*TASK STATEMENT*: The line with "Screen dimensions: 604x187" and each line following it, up to the final line of the data, should be set down exactly; pictures stay out.

*GIVEN ENTRIES*:

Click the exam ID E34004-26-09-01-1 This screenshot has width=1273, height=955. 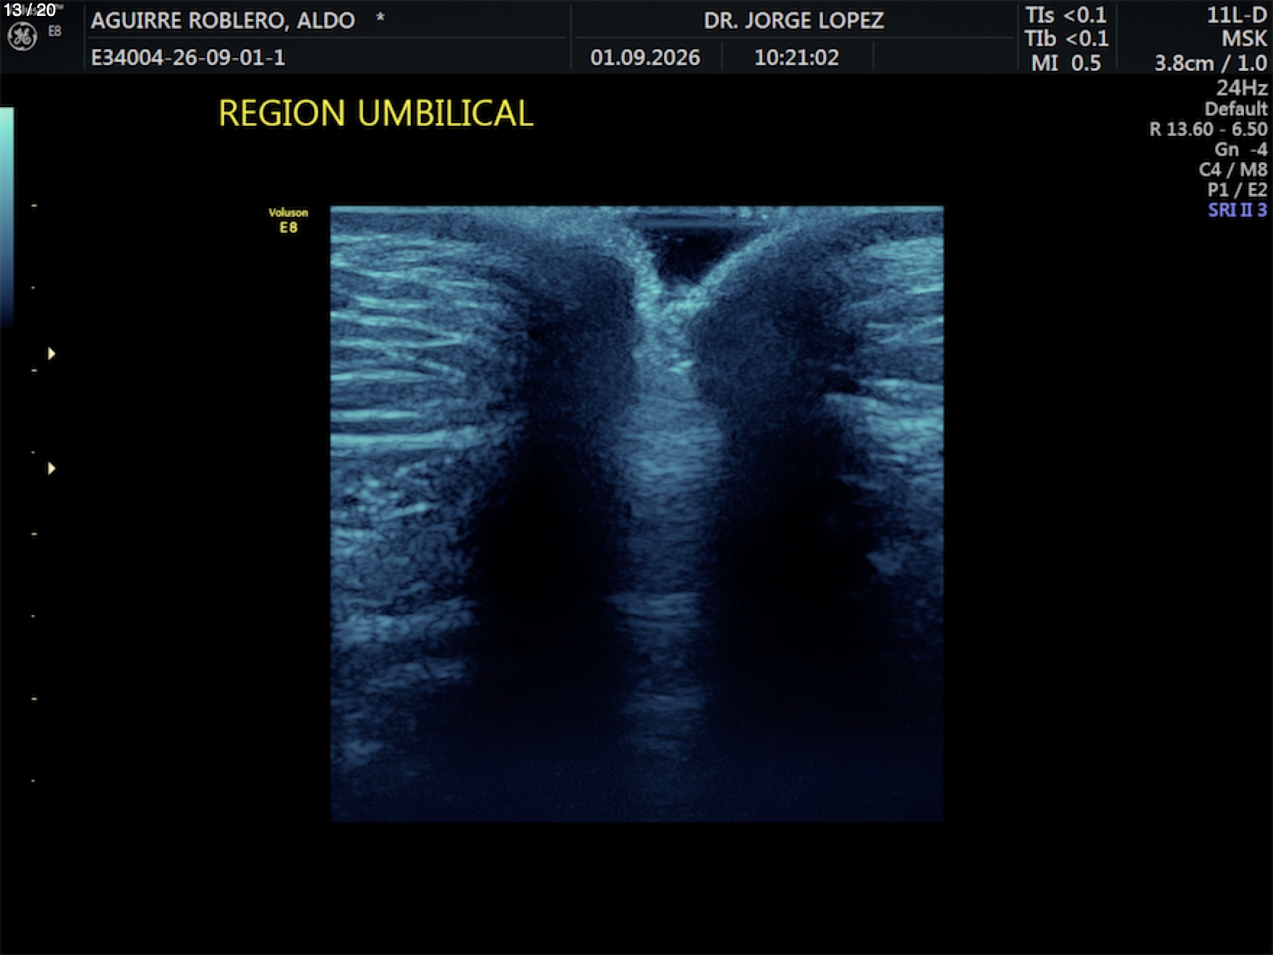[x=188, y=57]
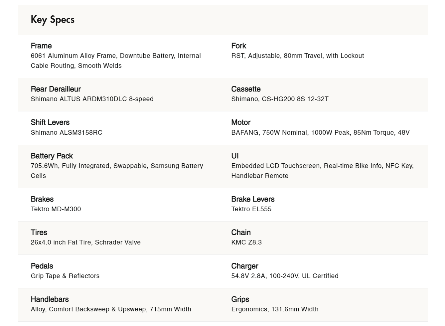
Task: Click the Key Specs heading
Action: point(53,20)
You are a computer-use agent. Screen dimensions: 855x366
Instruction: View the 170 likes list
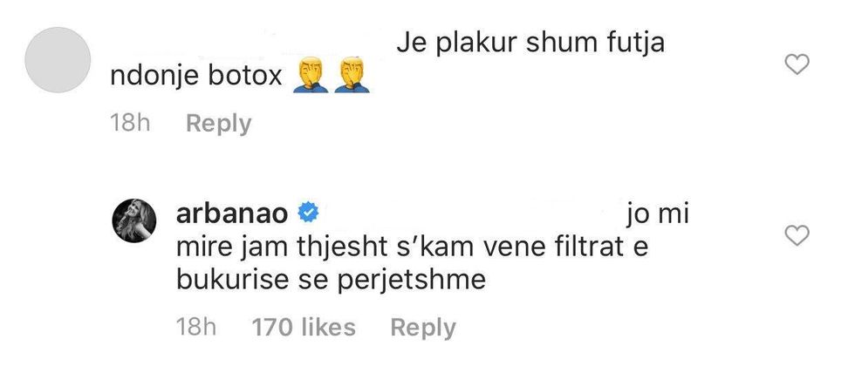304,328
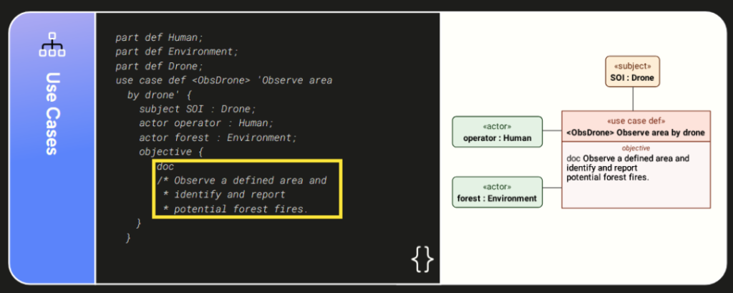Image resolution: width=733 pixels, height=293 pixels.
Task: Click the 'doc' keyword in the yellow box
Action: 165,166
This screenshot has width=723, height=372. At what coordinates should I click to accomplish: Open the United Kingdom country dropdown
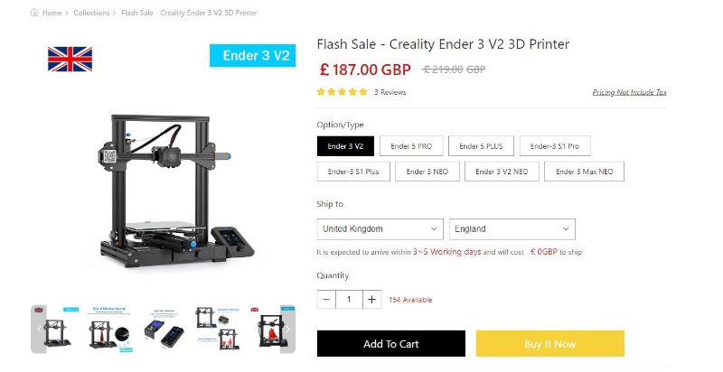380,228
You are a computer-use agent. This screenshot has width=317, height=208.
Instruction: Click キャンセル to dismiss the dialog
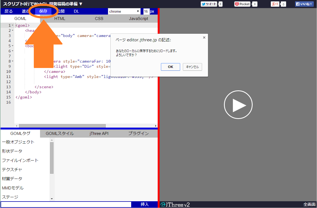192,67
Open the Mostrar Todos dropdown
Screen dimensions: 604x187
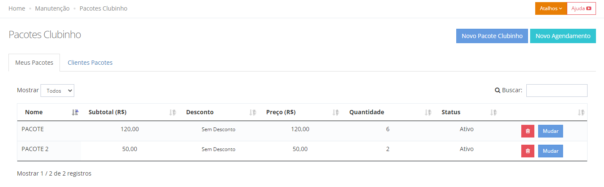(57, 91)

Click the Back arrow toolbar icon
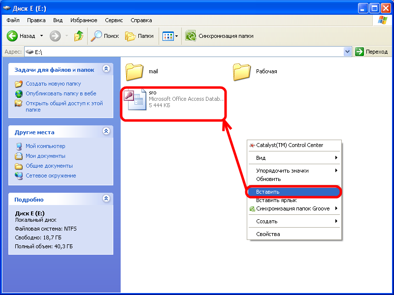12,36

*TASK RESULT*:
Screen dimensions: 604x187
(57, 91)

Click the Back arrow toolbar icon
12,36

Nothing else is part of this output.